Following is an explanation of the shortest distance and straightness centrality concepts in network analysis, from which we drew inspiration for our edge importance metric (Eq. 8):

#### Shortest distance \((d_{ij}^{N})\)

A path *S* between two vertices *i* and *j* is a sequence of connected vertices \(S^n = \left<v_1, v_2, \text {…}, v_{q-1}, v_q\right>\), where each consecutive vertex is connected through an edge \(\left<S^n_m, S^n_{m+1}\right> \in E\) for all \(m \in [1,|S^n|[\). The shortest directed path \(d_{ij}^{N}\) is obtained by minimizing the weight function \({ f :E^n \rightarrow {\mathbb {R}}}\), which describes the cost of the paths among all possible paths \({\mathbb {S}} = \{S^{1}, S^{2}, \ldots , S^{n}\}\) between vertices *i* and *j*^{49}. The goal is to find the path with the minimum cost, which is determined by the sum of the weights of the edges. The weight is the straight-line distance between the vertices, such as in Eq. 9.
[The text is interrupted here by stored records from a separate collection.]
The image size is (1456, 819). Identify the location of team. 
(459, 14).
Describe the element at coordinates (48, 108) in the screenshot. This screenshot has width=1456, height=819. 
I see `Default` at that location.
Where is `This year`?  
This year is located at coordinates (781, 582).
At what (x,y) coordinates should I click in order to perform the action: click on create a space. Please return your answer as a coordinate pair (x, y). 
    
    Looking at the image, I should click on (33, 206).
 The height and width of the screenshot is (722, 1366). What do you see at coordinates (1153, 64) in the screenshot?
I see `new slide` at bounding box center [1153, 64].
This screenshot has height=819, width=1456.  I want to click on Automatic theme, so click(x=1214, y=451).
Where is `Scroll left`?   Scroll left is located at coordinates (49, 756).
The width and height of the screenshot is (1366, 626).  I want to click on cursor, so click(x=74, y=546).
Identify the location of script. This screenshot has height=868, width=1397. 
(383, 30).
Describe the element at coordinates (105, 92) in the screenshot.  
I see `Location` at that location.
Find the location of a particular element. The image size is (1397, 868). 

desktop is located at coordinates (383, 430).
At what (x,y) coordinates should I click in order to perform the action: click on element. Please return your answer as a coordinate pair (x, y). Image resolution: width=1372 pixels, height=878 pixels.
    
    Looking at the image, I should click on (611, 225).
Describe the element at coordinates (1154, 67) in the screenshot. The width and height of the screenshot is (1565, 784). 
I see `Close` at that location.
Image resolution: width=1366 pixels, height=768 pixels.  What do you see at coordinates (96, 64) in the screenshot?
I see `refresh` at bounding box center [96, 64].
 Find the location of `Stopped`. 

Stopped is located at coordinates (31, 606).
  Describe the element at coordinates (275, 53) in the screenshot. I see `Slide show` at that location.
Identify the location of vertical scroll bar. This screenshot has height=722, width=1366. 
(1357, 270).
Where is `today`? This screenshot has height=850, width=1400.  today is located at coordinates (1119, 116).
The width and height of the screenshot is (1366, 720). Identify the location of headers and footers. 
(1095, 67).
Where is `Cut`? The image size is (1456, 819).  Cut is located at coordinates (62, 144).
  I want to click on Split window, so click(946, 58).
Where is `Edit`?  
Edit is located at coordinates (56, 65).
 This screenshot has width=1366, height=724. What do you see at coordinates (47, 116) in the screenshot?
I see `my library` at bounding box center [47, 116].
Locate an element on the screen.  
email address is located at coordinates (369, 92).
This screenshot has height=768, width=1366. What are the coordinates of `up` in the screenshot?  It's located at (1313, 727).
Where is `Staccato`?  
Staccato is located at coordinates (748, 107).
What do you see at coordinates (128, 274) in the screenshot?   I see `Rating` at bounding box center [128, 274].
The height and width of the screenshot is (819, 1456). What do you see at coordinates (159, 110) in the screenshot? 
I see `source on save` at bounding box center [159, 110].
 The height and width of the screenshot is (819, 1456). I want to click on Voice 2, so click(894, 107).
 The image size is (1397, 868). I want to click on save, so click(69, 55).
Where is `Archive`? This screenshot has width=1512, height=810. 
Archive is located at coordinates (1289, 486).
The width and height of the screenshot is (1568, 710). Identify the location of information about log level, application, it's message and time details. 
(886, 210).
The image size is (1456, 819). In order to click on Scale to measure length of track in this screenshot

$$\begin{aligned} d_{ij}^{N}= min\left( \sum _{m=1}^{|S|-1} f (\left<S^n_m, S^n_{m+1}\right>), \forall S^n \in {\mathbb {S}} \right) \end{aligned}$$

(9)

#### Straightness centrality \((C_S)\)

This metric measures the straightness of paths connecting vertices *i* and *j*. It does so by comparing the deviation of the geodesic distance \(d_{ij}^{E}\) and the shortest path distance \(d_{ij}^{N}\) that links them^{50}. A high centrality value indicates the existence of connections with distances close to the geodesic one. When the two distances match, it is the optimal scenario for communication between vertices.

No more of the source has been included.